#### DESCRIPTION OF THE TASK
Set down nothing but the lines from the one containing "You are a GUI" to the final line of the material, exactly as written, and drop the pictures.

#### RECORDS FOR THIS EXERCISE
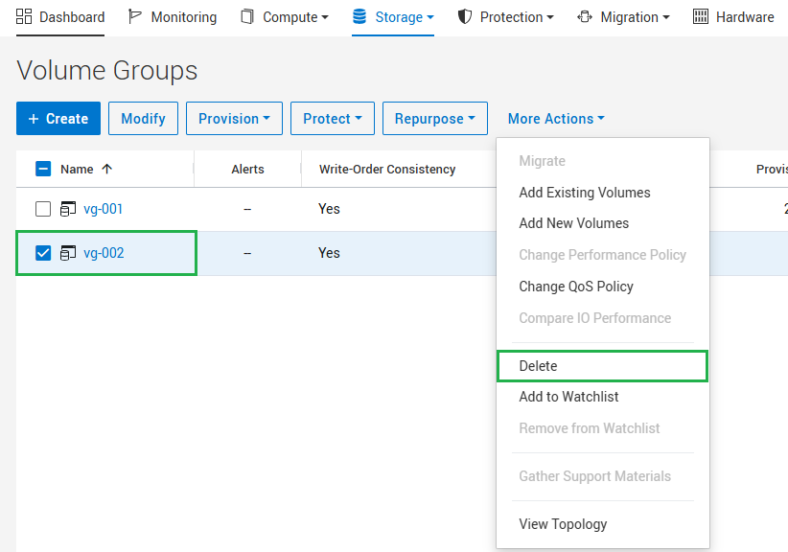Image resolution: width=788 pixels, height=552 pixels.
Task: Expand the Protect dropdown menu
Action: 332,118
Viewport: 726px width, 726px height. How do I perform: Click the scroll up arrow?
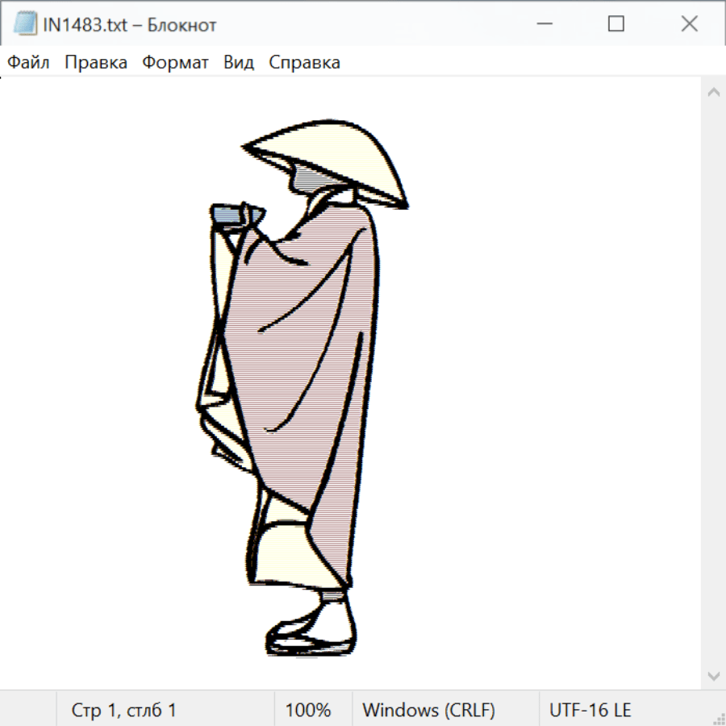pyautogui.click(x=713, y=93)
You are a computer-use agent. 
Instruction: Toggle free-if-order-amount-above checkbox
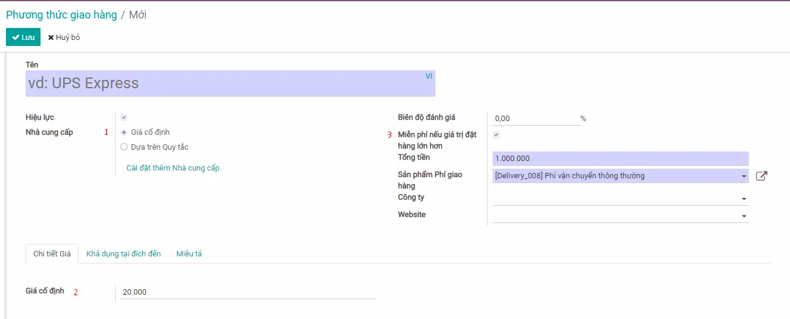(496, 135)
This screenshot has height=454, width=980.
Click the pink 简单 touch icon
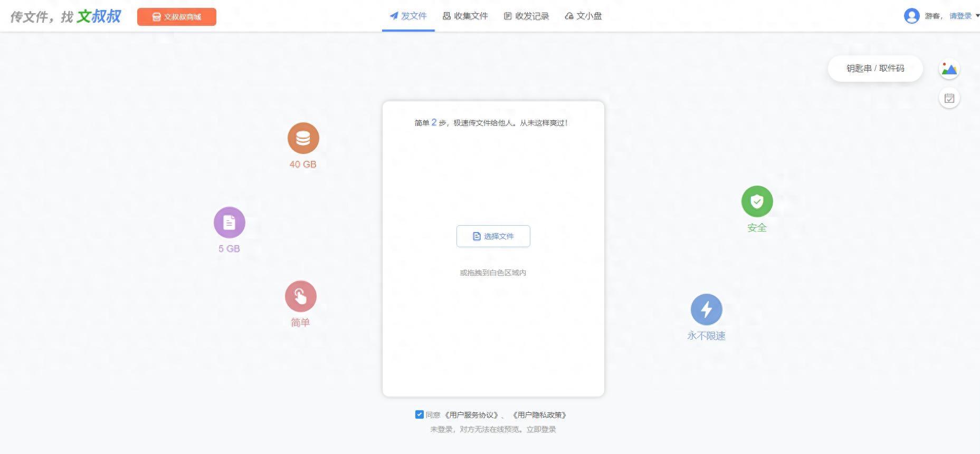[x=300, y=296]
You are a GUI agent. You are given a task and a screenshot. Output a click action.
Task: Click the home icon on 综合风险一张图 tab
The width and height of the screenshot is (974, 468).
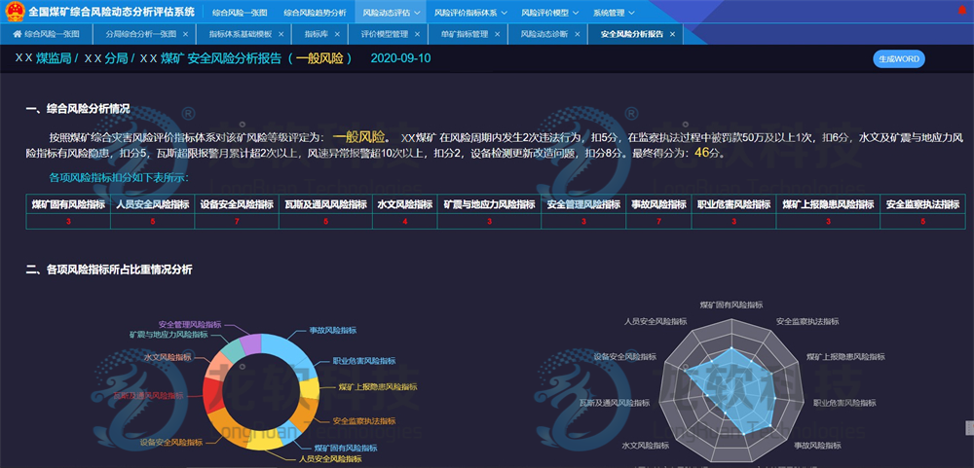pos(17,33)
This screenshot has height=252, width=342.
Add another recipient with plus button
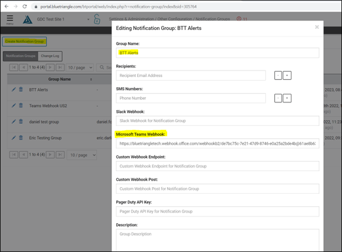click(x=287, y=75)
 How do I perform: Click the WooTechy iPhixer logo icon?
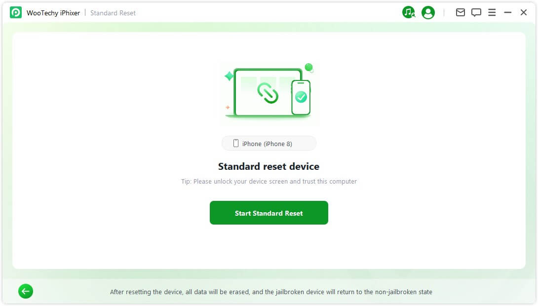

#### RESULT OF THE TASK
You are a GUI agent. You are given a task and a screenshot. Output a click action.
Task: Click the home icon on 综合风险一张图 tab
The width and height of the screenshot is (974, 468).
pos(17,33)
This screenshot has height=252, width=342.
Add another recipient with plus button
click(x=287, y=75)
 How do I perform: Click the WooTechy iPhixer logo icon?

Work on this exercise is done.